Vulnerability Description
A vulnerability has been identified in SIMATIC CP 1542SP-1 (6GK7542-6UX00-0XE0) (All versions < V2.4.24), SIMATIC CP 1542SP-1 IRC (6GK7542-6VX00-0XE0) (All versions < V2.4.24), SIMATIC CP 1543SP-1 (6GK7543-6WX00-0XE0) (All versions < V2.4.24), SIPLUS ET 200SP CP 1542SP-1 IRC TX RAIL (6AG2542-6VX00-4XE0) (All versions < V2.4.24), SIPLUS ET 200SP CP 1543SP-1 ISEC (6AG1543-6WX00-7XE0) (All versions < V2.4.24), SIPLUS ET 200SP CP 1543SP-1 ISEC TX RAIL (6AG2543-6WX00-4XE0) (All versions < V2.4.24). Affected devices do not properly authenticate configuration connections. This could allow an unauthenticated remote attacker to access the configuration data.
CVSS Score
CRITICAL
Related Weaknesses (CWE)
References
FAQ
What is CVE-2025-40771?
CVE-2025-40771 is a vulnerability with a CVSS score of 9.8 (CRITICAL). A vulnerability has been identified in SIMATIC CP 1542SP-1 (6GK7542-6UX00-0XE0) (All versions < V2.4.24), SIMATIC CP 1542SP-1 IRC (6GK7542-6VX00-0XE0) (All versions < V2.4.24), SIMATIC CP 1543SP-1 (6G...
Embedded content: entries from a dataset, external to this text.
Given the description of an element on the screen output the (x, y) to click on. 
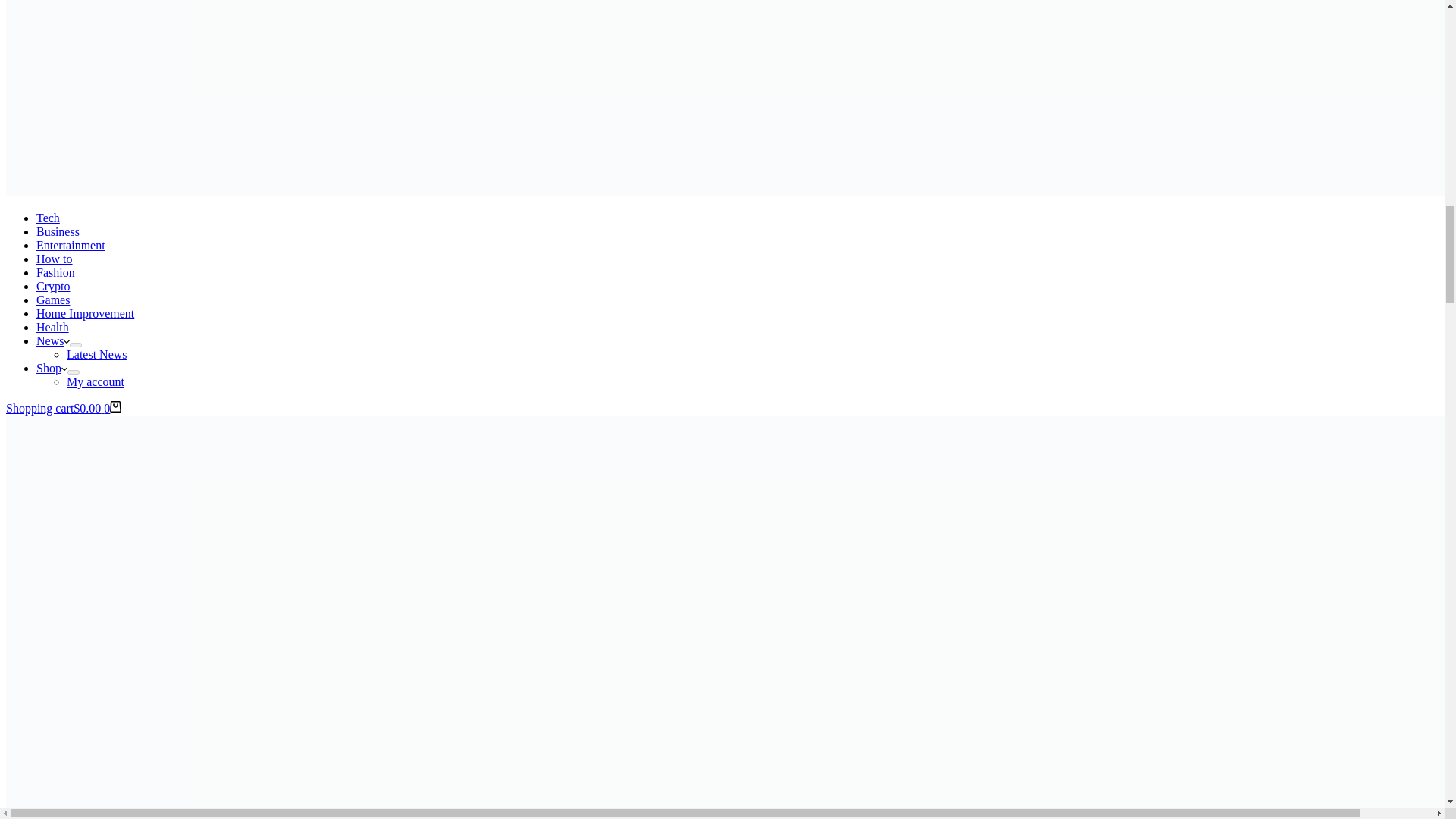
My account (94, 381)
Health (52, 327)
Crypto (52, 286)
How to (54, 258)
Games (52, 299)
Latest News (97, 354)
Business (58, 231)
Shop (51, 367)
Tech (47, 217)
Fashion (55, 272)
Entertainment (70, 245)
Home Improvement (84, 313)
News (52, 340)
How severe is CVE-2025-40771?
CVE-2025-40771 has been rated CRITICAL with a CVSS base score of 9.8/10. This is considered a critical vulnerability requiring immediate attention.
Is there a patch for CVE-2025-40771?
Check the references section above for vendor advisories and patch information. Review vendor security bulletins for remediation guidance.